Aim →
Arrange every line of the listing below as a Markdown table with the columns Row and Line. Number each row and leave out the blank lines.

Target position records:
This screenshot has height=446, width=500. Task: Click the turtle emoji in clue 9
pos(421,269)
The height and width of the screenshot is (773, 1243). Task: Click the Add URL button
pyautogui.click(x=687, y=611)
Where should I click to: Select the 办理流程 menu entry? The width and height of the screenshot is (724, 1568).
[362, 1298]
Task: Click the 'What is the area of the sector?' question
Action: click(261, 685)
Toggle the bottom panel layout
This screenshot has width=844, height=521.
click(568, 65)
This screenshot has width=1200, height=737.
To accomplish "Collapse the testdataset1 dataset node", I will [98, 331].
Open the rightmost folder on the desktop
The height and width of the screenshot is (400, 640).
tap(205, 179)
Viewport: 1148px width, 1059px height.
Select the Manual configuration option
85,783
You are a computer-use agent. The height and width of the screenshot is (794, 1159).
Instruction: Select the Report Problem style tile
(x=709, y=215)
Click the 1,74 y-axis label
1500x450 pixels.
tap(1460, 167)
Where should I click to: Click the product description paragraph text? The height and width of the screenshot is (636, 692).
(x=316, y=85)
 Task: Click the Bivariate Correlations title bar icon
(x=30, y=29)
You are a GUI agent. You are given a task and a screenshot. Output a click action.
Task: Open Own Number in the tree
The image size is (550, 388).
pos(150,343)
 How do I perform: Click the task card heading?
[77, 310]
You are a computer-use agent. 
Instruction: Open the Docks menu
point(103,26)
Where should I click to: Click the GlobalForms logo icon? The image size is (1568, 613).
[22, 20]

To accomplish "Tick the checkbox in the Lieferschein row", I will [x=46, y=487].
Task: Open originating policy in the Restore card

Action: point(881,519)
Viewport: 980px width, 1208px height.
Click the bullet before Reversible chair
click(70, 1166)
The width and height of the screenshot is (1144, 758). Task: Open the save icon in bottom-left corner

Answer →
| Row | Line |
|---|---|
| 1 | This screenshot has height=446, width=500. Task: Click the turtle emoji in clue 9 |
| 2 | pos(421,269) |
| 3 | The height and width of the screenshot is (773, 1243). Task: Click the Add URL button |
| 4 | pyautogui.click(x=687, y=611) |
| 5 | Where should I click to: Select the 办理流程 menu entry? The width and height of the screenshot is (724, 1568). |
| 6 | [362, 1298] |
| 7 | Task: Click the 'What is the area of the sector?' question |
| 8 | Action: click(261, 685) |
| 9 | Toggle the bottom panel layout |
| 10 | This screenshot has width=844, height=521. |
| 11 | click(568, 65) |
| 12 | This screenshot has width=1200, height=737. |
| 13 | To accomplish "Collapse the testdataset1 dataset node", I will [98, 331]. |
| 14 | Open the rightmost folder on the desktop |
| 15 | The height and width of the screenshot is (400, 640). |
| 16 | tap(205, 179) |
| 17 | Viewport: 1148px width, 1059px height. |
| 18 | Select the Manual configuration option |
| 19 | 85,783 |
| 20 | You are a computer-use agent. The height and width of the screenshot is (794, 1159). |
| 21 | Instruction: Select the Report Problem style tile |
| 22 | (x=709, y=215) |
| 23 | Click the 1,74 y-axis label |
| 24 | 1500x450 pixels. |
| 25 | tap(1460, 167) |
| 26 | Where should I click to: Click the product description paragraph text? The height and width of the screenshot is (636, 692). |
| 27 | (x=316, y=85) |
| 28 |  Task: Click the Bivariate Correlations title bar icon |
| 29 | (x=30, y=29) |
| 30 | You are a GUI agent. You are given a task and a screenshot. Output a click action. |
| 31 | Task: Open Own Number in the tree |
| 32 | The image size is (550, 388). |
| 33 | pos(150,343) |
| 34 |  How do I perform: Click the task card heading? |
| 35 | [77, 310] |
| 36 | You are a computer-use agent.  |
| 37 | Instruction: Open the Docks menu |
| 38 | point(103,26) |
| 39 | Where should I click to: Click the GlobalForms logo icon? The image size is (1568, 613). |
| 40 | [22, 20] |
| 41 | To accomplish "Tick the checkbox in the Lieferschein row", I will [x=46, y=487]. |
| 42 | Task: Open originating policy in the Restore card |
| 43 | Action: point(881,519) |
| 44 | Viewport: 980px width, 1208px height. |
| 45 | Click the bullet before Reversible chair |
| 46 | click(70, 1166) |
| 47 | The width and height of the screenshot is (1144, 758). Task: Open the save icon in bottom-left corner |